Student: Ben Garland
Project: Exploiting Fixed Charge to Control Schottky Barrier Height in Si|AlOx|MoOx – based Tunnel Diodes
View: Research Poster (PDF) | Presentation (YouTube)
Department: Materials Science and Engineering
Advisor: Nicholas Strandwitz
Abstract
Solar cells provide clean, renewable energy without harmful emissions; however further development of solar technology is necessary to encourage its widespread adoption. Carrier selective contacts have become one of the leading advancements in photovoltaics with the most efficient structures exceeding 26% conversion efficiency. Selective carrier conduction implies that one type of charge carrier is preferentially collected at a materials interface. Carrier selectivity increases the efficiency of solar cells by reducing recombination at metal contacts and avoiding highly doped emitter layers. Popular selective contact materials are often transition metal oxides (TMOs) due to high optical transparencies and large work functions that cause electronic band bending in silicon. In contrast to previous reports, our recent studies have indicated that the interface of p-type silicon and sub-stoichiometric, amorphous molybdenum oxide (MoOx) allows a significant Schottky barrier to majority carrier holes that decreases the efficiency of hole-selective contacts. To alleviate this issue, annealed atomic layer deposited (ALD) alumina (AlOx) might be added between p-type Si and MoOx to introduce a negative interface fixed charge (Nf), decreasing band bending that would increase the Schottky barrier. Annealing the AlOx also allows interface trap passivation from diffusion of precursor hydrogen.
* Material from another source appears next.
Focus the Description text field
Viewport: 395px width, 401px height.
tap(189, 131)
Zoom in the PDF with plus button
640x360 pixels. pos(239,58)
In this work, we hypothesized that insertion of a tunneling ALD AlOx layer between MoOx and p-type Si will enable Schottky barrier height (ϕbh) minimization that is tunable with Nf, enabling a high efficiency hole-selective contact.
About Ben Garland
Ben M. Garland is originally from Oley, PA, USA. He worked as a research & development intern for Covanta Holding Corporation in Morristown, NJ, USA in 2017. He was an undergraduate research fellow from 2017 to 2018 and a research intern from 2018 to 2019 at Pennsylvania State University, State College, PA, USA. He received the B.S. degree in materials science and engineering from Pennsylvania State University in 2019. He is currently working toward the Ph.D. degree in materials science and engineering at Lehigh University, Bethlehem, PA, USA. His research interests include photovoltaics, thin film technology, and multifunctional materials and structures for energy applications. Mr. Garland is a member of the National Society of Leadership and Success.